I now also feel it every morning when I come into the studio. Today marks a month since my three studio cats– Mom and her sons, Buttercup and Gary–became fulltime prisoners of mine. They were originally a true feral family when they first came to us when the Boys were tiny kittens. They lived the first couple of years completely outdoors, spending many nights in the protection of my studio’s garage, especially in the cold of winter.
About two years ago, my beloved Hobie, passed away after having spent twelve years as the sole inmate in my little prison. After enduring a number of years in the wild, she was at first a part-time prisoner, coming and going as she pleased during the day. But after being chased into the screen room of the studio by another nasty stray cat, she became a willing prisoner. That attack and her prior hardships had made her willing to trade her freedom for security, food, and my affection.
When Hobie died, the family moved in. They were part-timers then, spending most days outside terrorizing the wild creatures around our place. They were extremely happy to come and go during the day then come to the protection and comfort of the studio each night. But four weeks ago, as I noted here then, the boys were attacked by a stray cat. We believe it was their father but that’s another story. I intervened as Gary was being pursued with the other cat on his tail but Buttercup had already been injured. As I wrote then, this incident sent the whole family to the vet and me, subsequently, to Urgent Care.
At that point, we made the decision to revoke their roaming privileges. They would be fulltime from then on.
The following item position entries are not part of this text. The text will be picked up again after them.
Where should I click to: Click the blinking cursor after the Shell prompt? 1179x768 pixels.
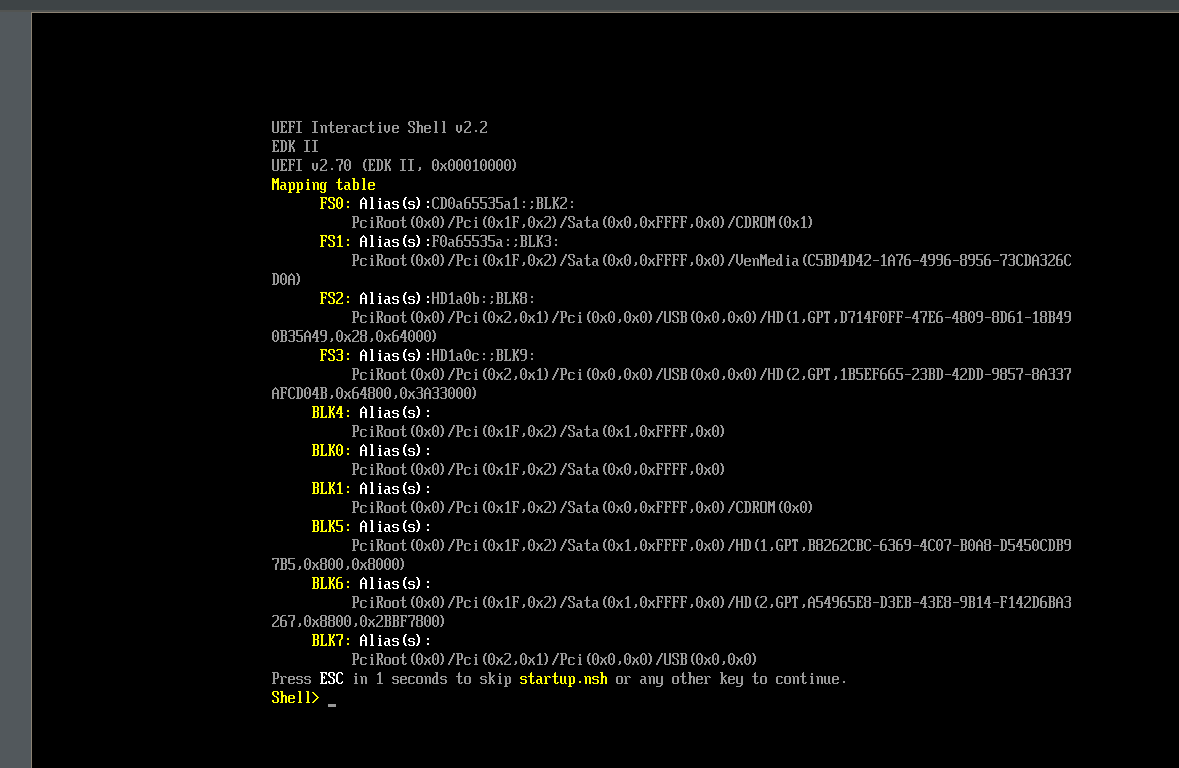point(332,703)
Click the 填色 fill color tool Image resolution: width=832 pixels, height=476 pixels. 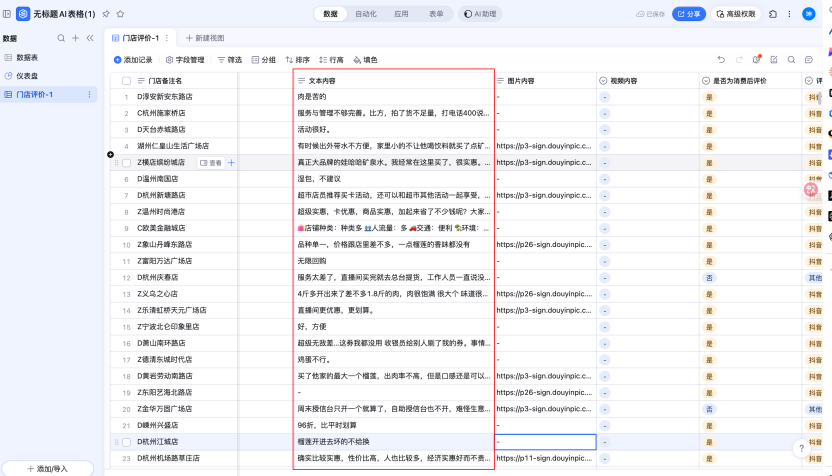tap(364, 60)
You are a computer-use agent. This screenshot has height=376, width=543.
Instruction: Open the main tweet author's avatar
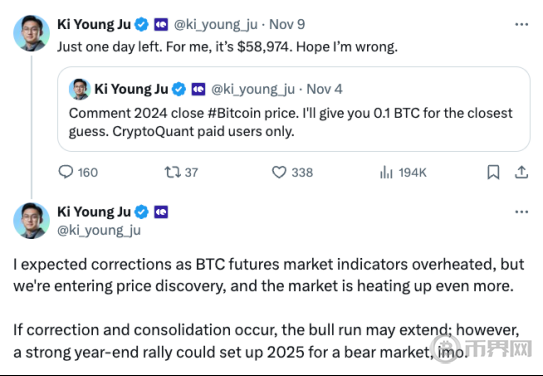(32, 221)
This decision really bothered me then as it does still, though to a lesser degree. Most mornings are spent with Buttercup slowly trudging around the studio meowing in a most forlorn manner. Gary does this a bit, as well. But he settles down quickly and finds a spot to sleep or look out the window.
Mom seems the most content of the three, most likely since she spent most of her life fighting to survive and is simply satisfied to be safe and warm with plenty to eat and a prison guard who will lay on the floor with her to pet her while she grinds out a deep purr while she gazes at me with a most pleased look in her eyes.
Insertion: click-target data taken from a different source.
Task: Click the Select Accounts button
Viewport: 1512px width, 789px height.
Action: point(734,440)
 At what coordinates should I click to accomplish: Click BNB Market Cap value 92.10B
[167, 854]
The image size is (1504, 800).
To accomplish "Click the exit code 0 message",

I know that they are safe and sound, that they will not be harmed or killed by another wild critter in these woods. We’ve had that happen before and it is crushing. I spend time with each of them and try to make things good for them. I put up one of those big ugly cat towers in my studio’s front window, for god’s sake, which they still look at with suspicion and refuse to climb on.
Yes, they are my pets now. But even so, as Buttercup protests as I write this, I can’t help but feel that same sorrow for them and the loss of their wild selves.
They are my prisoners now. I am their warden and their zookeeper.
And in many moments, that sadness of the zoo permeates my being. Just this very moment, I had to stop and pick up Buttercup. Cradling him for a few minutes bring an audible purr up that satisfies him– and me– for a bit.
I could be mistaken but I think the guards do that for anxious inmates in most prisons.
I don’t know that I will ever be free of the sadness of the zoo– here in the studio, in a pet store, or in our society in general. Maybe it is the remnant of some wild creature from which I am descended that makes the idea of being restricted in a cage or in any way so alarming.
I don’t know. But it often feels that their cage often becomes my own.
I must stop. Though I could easily continue, especially about how we as a society are experiencing the sadness of the zoo, I have went on far too long. Again, I blame the damn hormones. But what are you going to do?
I couldn’t figure out what image to pair with this and settled on the painting at the top, Island Getaway. My thinking is that though I see being alone on a remote island as an idyllic setting, some might see it as a nightmare.
One man’s heaven is another man’s hell.
One man’s contentment is another’s cage.
That’s it. Done. Get out of my cage now or I swear to god I’ll keep writing.